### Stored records
#####
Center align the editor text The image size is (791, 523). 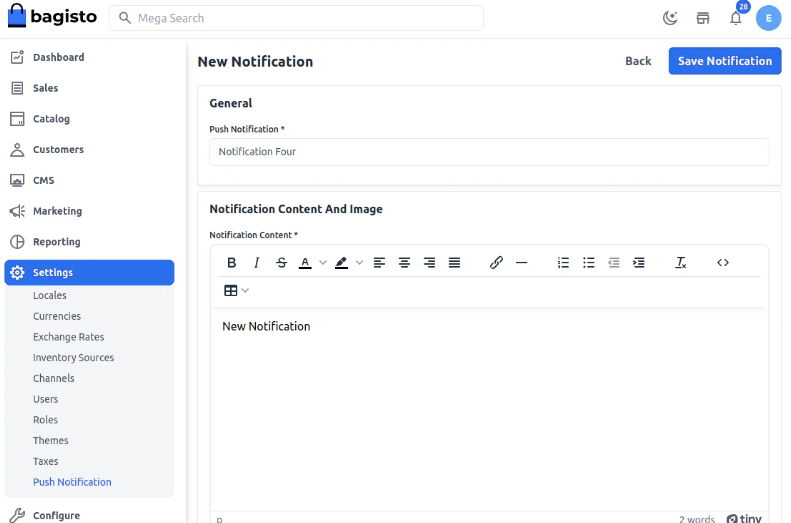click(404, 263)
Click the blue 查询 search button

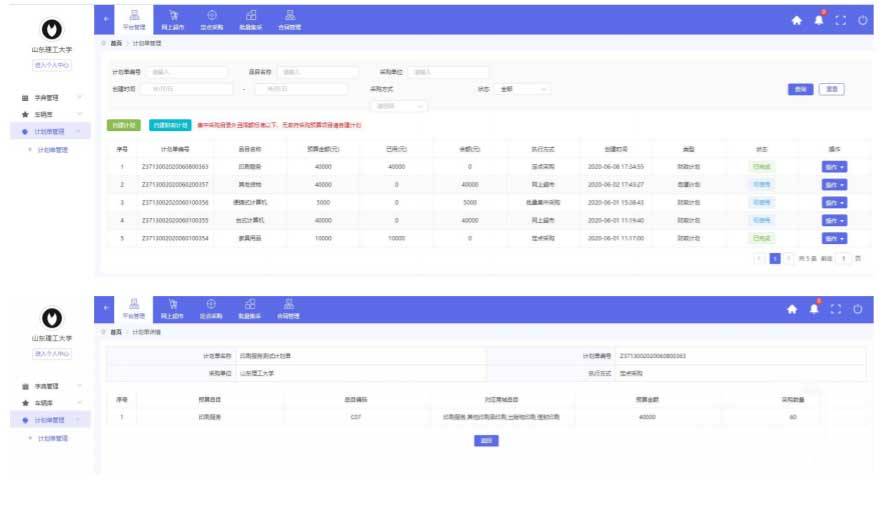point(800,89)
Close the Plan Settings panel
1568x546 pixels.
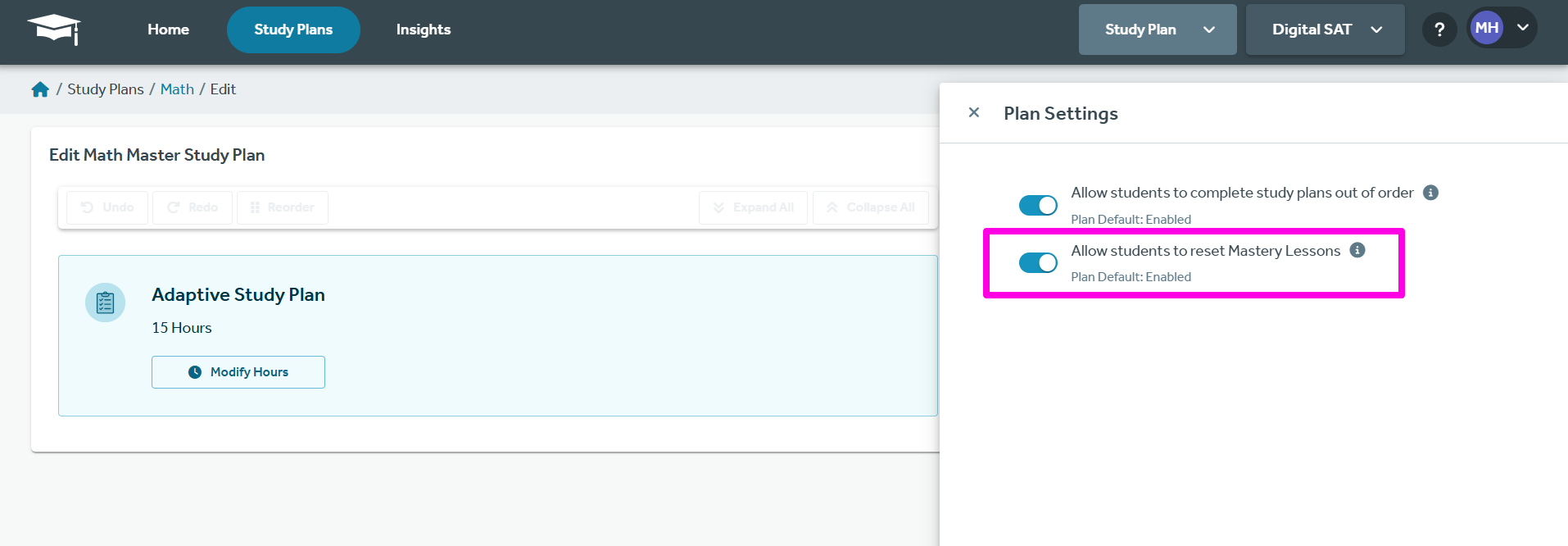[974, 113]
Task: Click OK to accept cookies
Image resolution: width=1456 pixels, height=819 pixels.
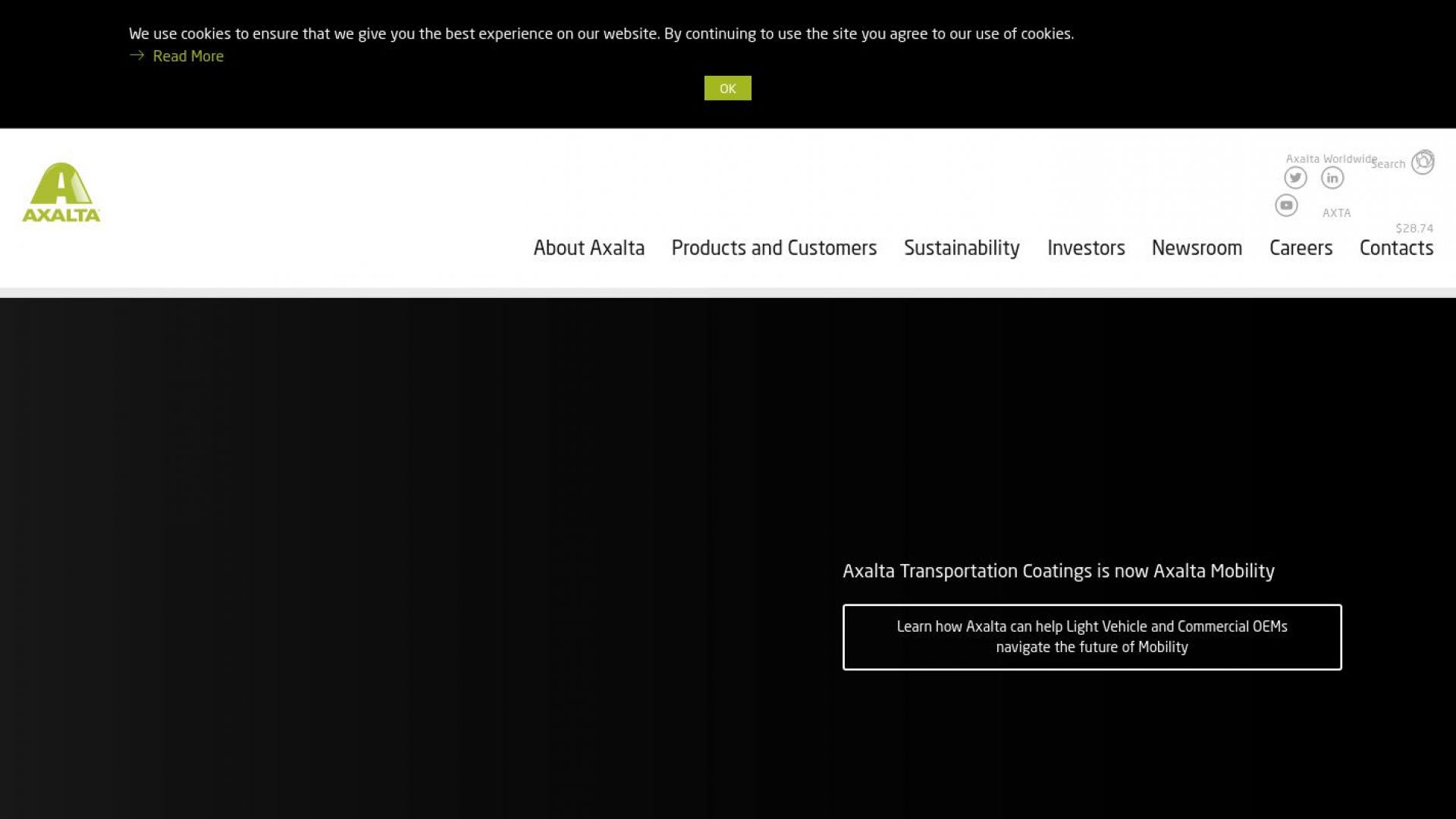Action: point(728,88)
#####
### Exercise details
Once the line holding "1568x546 pixels." is found, set down that line and every line after it, exactly, through the last line of the records above, omitting pictures.

### Response to this exercise
1568x546 pixels.
[974, 113]
Task: Click OK to accept cookies
Image resolution: width=1456 pixels, height=819 pixels.
Action: point(728,88)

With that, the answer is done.